Os crimes investigados pelo MP são os de corrupção ativa e passiva, lavagem de dinheiro e de organização criminosa. A Procuradoria do Estado informou que ainda não foi notificada pelo caso.

Irregularidades

Segundo as investigações do Ministério Público, a empresa paga nunca havia sido contratada pelo governo, porém, foi a única consultada na pesquisa de preços durante a dispensa de licitação e foi a escolhida para a contratação, sem juntar qualquer documento de habilitação ou até mesmo sua proposta de preços e prazo de entrega.

O Ministério Público ressaltou que “diversos aspectos chamam a atenção nesta contratação, pois as ilegalidades estão estampadas em qualquer direção que se olhe, quer nos aspectos formais dessa dispensa licitatória, que indicam montagem clara e direcionamento, ao que se somou a inexistência mínima de justificativas que subsidiassem urgência ou mesmo sustentassem a absurda escolha do objeto da aquisição e, principalmente, o superfaturamento dos valores pagos à empresa Marcoplas Comércio de Móveis Ltda, beneficiada pelo esquema criminoso”.

Na época, a contratação da empresa para fornecimento de garrafas foi questionada pela imprensa e a Sespa chegou a publicar uma nota de esclarecimento em sua rede social.
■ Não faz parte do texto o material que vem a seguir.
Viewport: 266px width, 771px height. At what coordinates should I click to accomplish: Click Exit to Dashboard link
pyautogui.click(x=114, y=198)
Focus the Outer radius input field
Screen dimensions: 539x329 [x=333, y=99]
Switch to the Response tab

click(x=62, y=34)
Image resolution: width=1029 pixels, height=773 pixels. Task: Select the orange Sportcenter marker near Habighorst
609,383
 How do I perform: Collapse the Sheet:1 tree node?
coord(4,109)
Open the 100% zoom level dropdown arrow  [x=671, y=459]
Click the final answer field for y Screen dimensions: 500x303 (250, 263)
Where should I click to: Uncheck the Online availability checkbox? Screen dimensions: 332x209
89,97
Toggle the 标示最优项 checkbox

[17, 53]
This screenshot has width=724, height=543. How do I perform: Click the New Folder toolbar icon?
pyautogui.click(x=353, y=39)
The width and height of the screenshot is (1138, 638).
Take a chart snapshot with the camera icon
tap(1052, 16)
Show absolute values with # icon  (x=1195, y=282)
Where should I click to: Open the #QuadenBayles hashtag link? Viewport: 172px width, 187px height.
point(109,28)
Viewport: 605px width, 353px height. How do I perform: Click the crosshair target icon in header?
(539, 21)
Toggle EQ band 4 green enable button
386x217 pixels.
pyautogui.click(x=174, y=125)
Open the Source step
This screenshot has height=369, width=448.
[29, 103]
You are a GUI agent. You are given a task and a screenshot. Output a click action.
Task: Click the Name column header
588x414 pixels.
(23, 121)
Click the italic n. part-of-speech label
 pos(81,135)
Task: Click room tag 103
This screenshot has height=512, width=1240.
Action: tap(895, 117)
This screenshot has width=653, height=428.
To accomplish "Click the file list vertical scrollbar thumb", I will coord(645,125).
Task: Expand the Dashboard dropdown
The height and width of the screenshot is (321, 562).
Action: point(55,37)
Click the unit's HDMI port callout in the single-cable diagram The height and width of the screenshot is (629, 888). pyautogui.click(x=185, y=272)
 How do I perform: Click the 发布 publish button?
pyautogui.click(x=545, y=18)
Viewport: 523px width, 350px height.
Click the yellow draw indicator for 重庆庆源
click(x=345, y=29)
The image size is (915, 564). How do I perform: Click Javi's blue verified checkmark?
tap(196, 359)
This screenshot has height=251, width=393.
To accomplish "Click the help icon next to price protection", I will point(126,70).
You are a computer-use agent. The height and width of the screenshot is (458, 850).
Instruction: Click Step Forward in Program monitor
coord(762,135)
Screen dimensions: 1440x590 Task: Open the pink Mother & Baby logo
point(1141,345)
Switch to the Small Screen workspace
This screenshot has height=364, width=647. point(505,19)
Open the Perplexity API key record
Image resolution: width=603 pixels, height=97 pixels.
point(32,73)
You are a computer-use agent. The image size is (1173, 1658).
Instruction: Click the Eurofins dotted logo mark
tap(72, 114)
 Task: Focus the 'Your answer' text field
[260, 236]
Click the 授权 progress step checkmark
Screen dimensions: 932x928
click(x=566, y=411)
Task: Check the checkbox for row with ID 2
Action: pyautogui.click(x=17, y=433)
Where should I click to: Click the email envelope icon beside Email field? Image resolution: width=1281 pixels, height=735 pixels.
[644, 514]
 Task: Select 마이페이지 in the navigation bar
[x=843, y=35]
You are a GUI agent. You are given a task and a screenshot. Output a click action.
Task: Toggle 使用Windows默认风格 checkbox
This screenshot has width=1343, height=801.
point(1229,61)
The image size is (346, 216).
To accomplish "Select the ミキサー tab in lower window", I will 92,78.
Para o órgão, o comunicado foi uma forma de tentar enganar a população, com palavras rebuscadas e informações risíveis para compor a despesa. “É mais uma prova do dolo e da má-fé dos agentes públicos envolvidos, pois, graciosamente, altera completamente o conteúdo do termo de referência que subsidiou a contratação, inserindo serviços nele inexistentes”, afirma a ação.